Work required: Repeat every record below exactly, but leave out any pictures.

Supplied records:
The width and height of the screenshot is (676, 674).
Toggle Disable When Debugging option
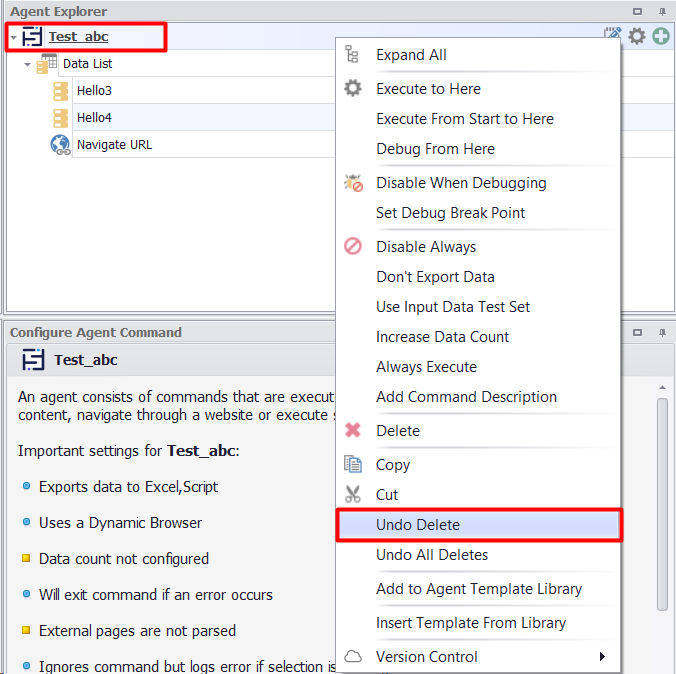460,183
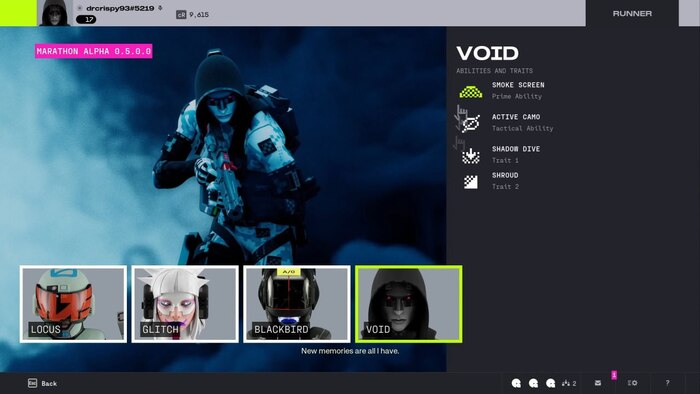
Task: Open help via the question mark icon
Action: 667,383
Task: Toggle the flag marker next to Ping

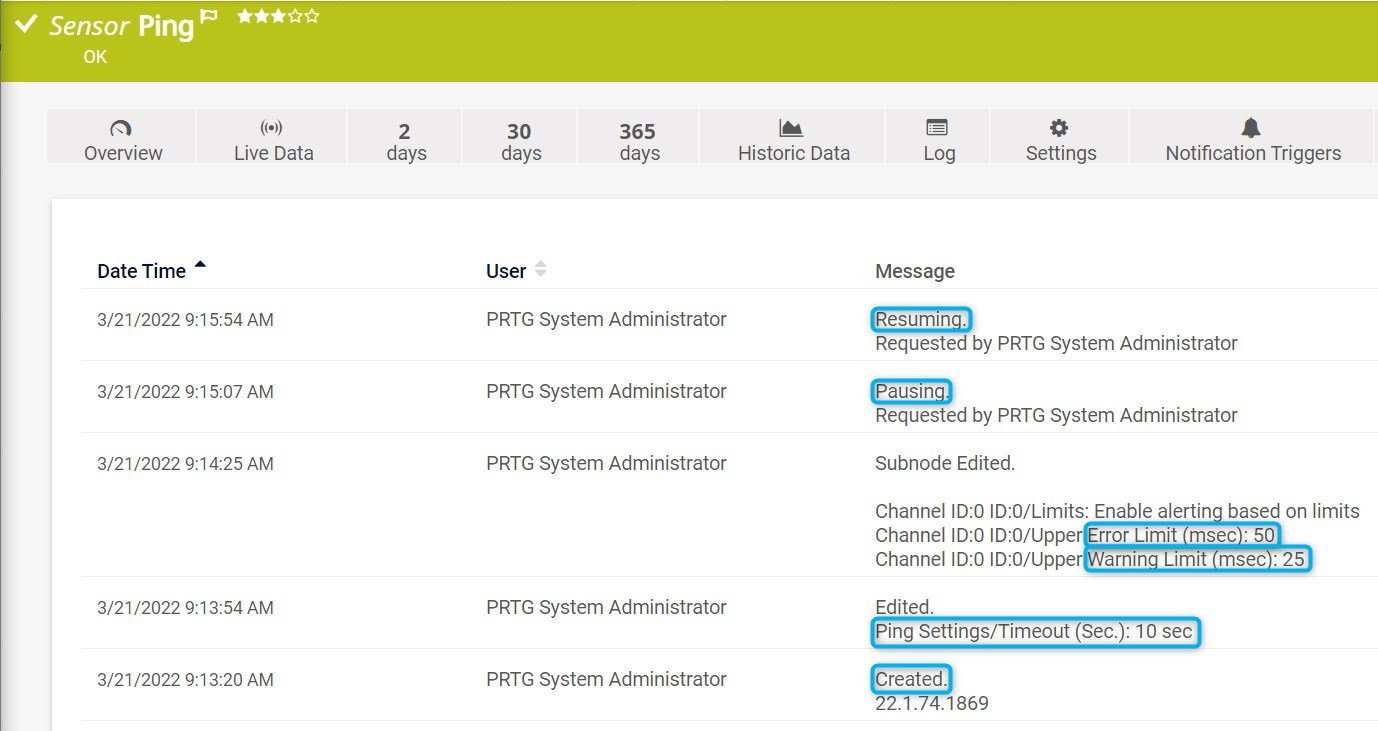Action: [207, 17]
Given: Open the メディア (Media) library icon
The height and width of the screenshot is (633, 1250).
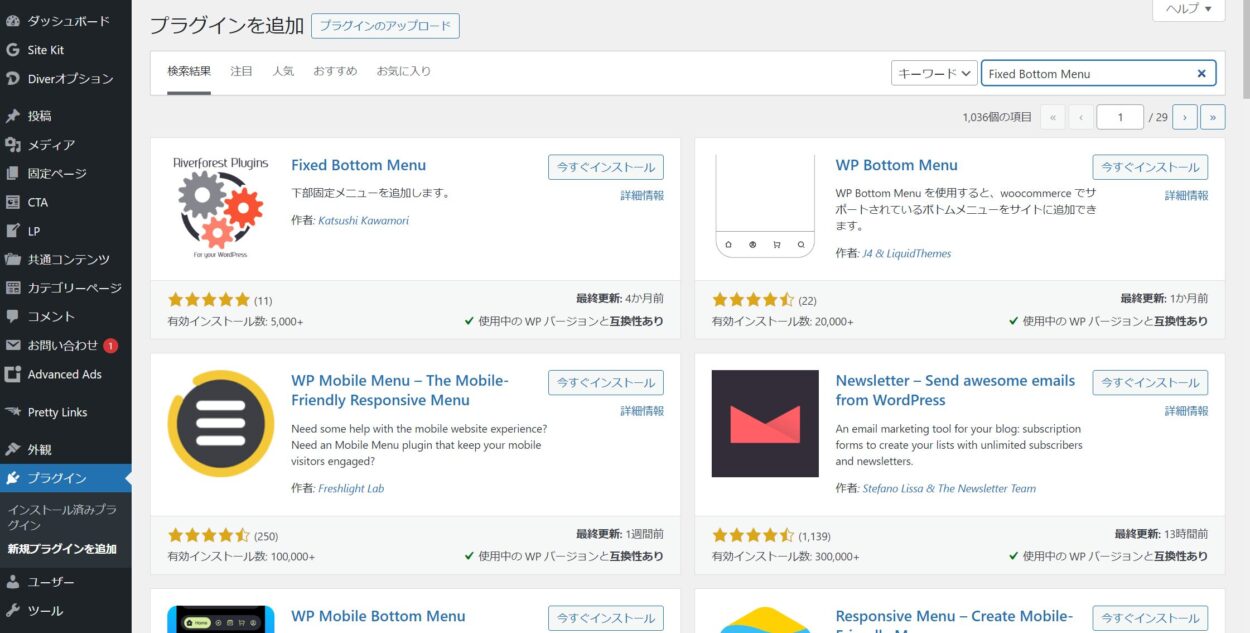Looking at the screenshot, I should 14,144.
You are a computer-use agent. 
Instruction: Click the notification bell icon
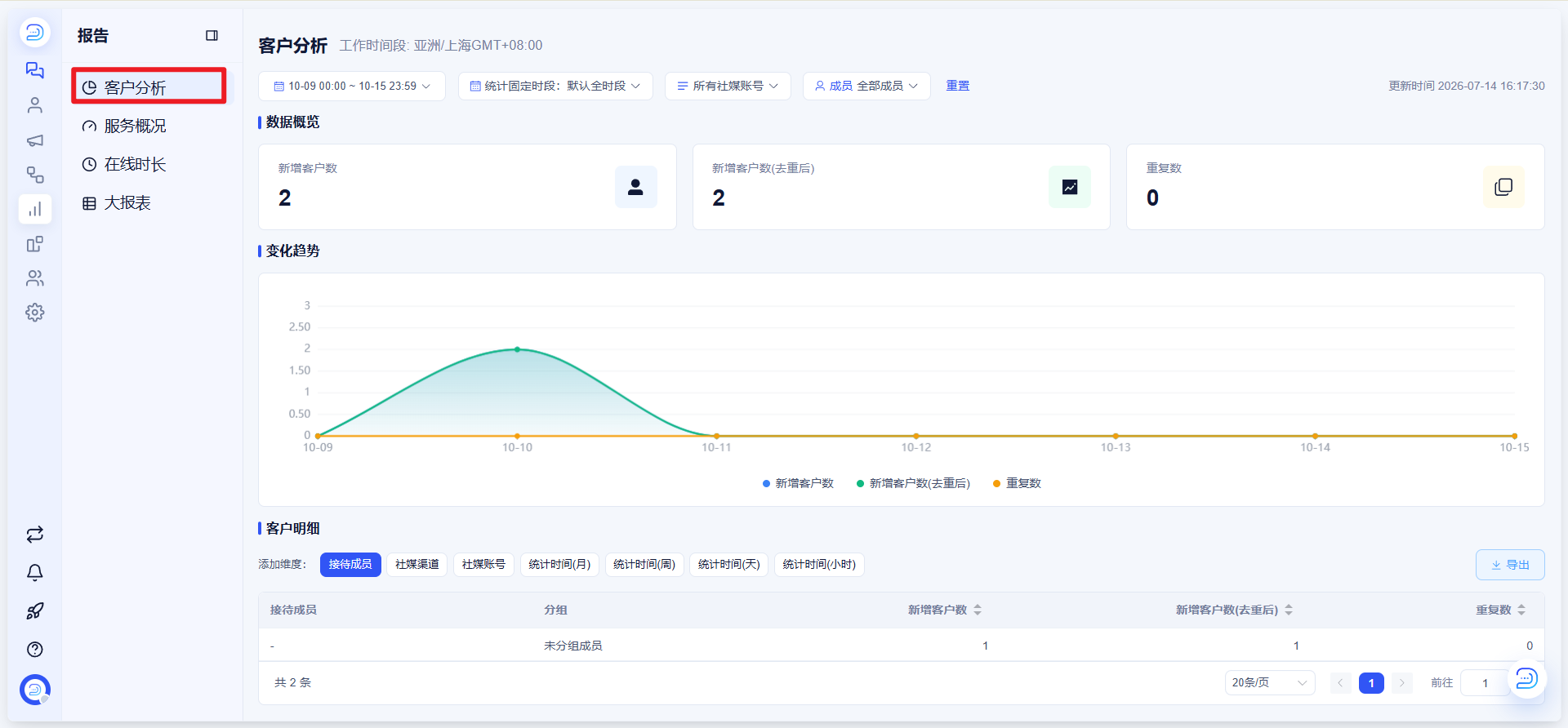coord(34,573)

Your response:
The width and height of the screenshot is (676, 674).
Toggle Disable When Debugging option
460,183
Task: Open help via the question mark icon
Action: 667,383
Task: Toggle the flag marker next to Ping

Action: [207, 17]
Given: Open the メディア (Media) library icon
The height and width of the screenshot is (633, 1250).
Looking at the screenshot, I should 14,144.
You are a computer-use agent. 
Instruction: Click the notification bell icon
coord(34,573)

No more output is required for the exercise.